Food and Drug Administration 9200 Corporate Boulevard Rockville MD 20850

JUL = 2 2002

Laserscope Paul Hardiman Manager, Regulatory Affairs/Clinical Affairs 3070 Orchard Drive San Jose, California 95134-2011

Re: K020021

Trade Name: Lyra GTM Series Laser System and Accessories (Nd: YAG configuration) Regulation Number: 878.4810 Regulation Name: Laser surgical instrument, powered Regulatory Class: II Product Code: GEX Dated: April 11, 2002 Received: April 12, 2002

Dear Mr.
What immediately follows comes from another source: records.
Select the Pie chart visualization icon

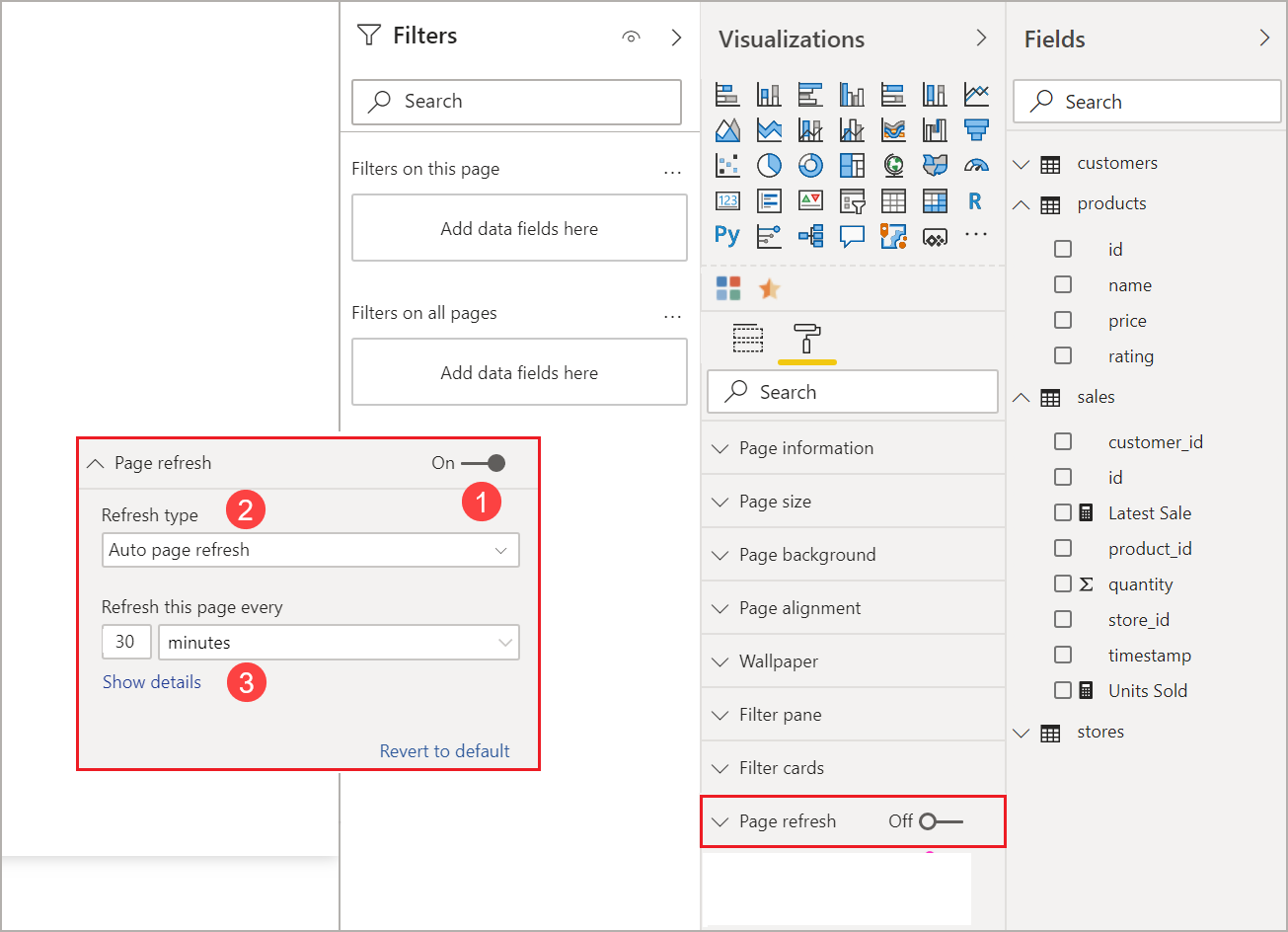point(769,165)
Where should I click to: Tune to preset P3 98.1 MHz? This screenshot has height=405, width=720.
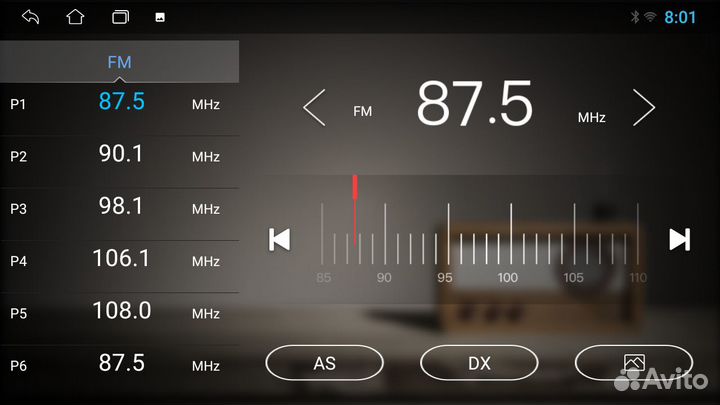pos(120,207)
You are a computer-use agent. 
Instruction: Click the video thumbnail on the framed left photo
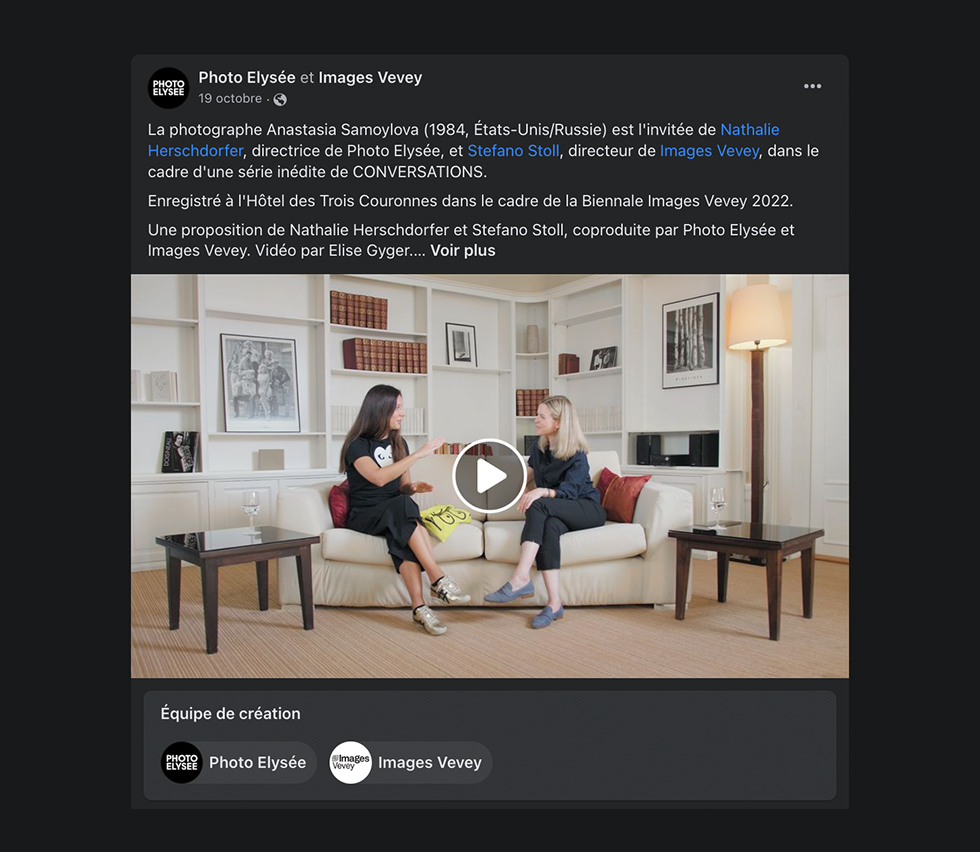click(x=259, y=382)
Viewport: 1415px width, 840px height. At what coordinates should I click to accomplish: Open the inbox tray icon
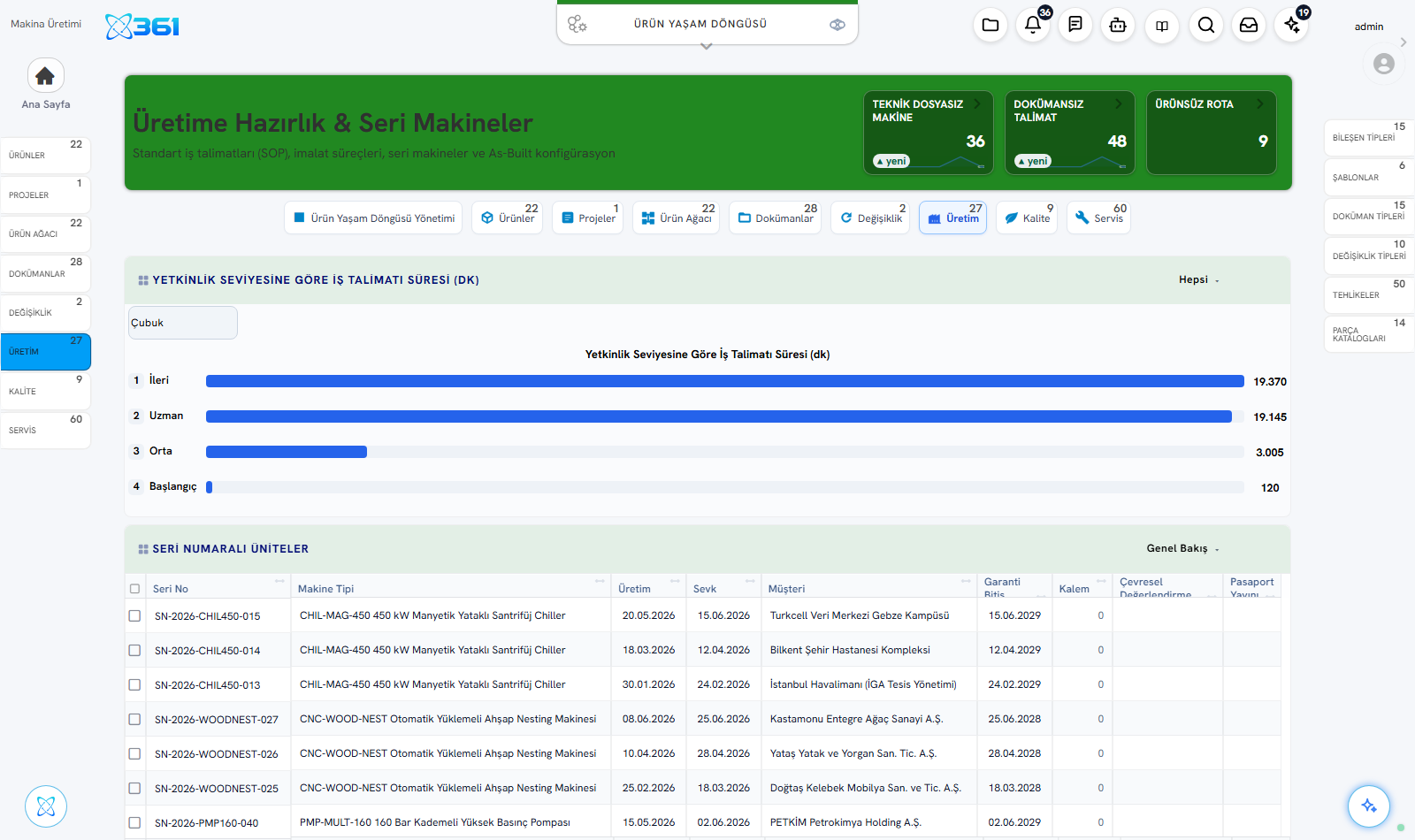tap(1249, 25)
Hardiman:

We have reviewed your Section 510(k) premarket notification of intent to market the device referenced above and we have determined the device is substantially equivalent (for the indications for use stated in the enclosure) to devices marketed in interstate commerce prior to May 28, 1976, the enactment date of the Medical Device Amendments, or to devices that have been reclassified in accordance with the provisions of the Federal Food, Drug, and Cosmetic Act (Act) that do not require approval of a premarket approval application (PMA). You may, therefore, market the device, subject to the general controls provisions of the Act. The general controls provisions of the Act include requirements for annual registration, listing of devices, good manufacturing practice, labeling, and prohibitions against misbranding and adulteration.

If your device is classified (see above) into either class II (Special Controls) or class III (PMA), it may be subject to such additional controls. Existing major regulations affecting your device can be found in the Code of Federal Regulations, Title 21, Parts 800 to 898. In addition, FDA may publish further announcements concerning your device in the Federal Register.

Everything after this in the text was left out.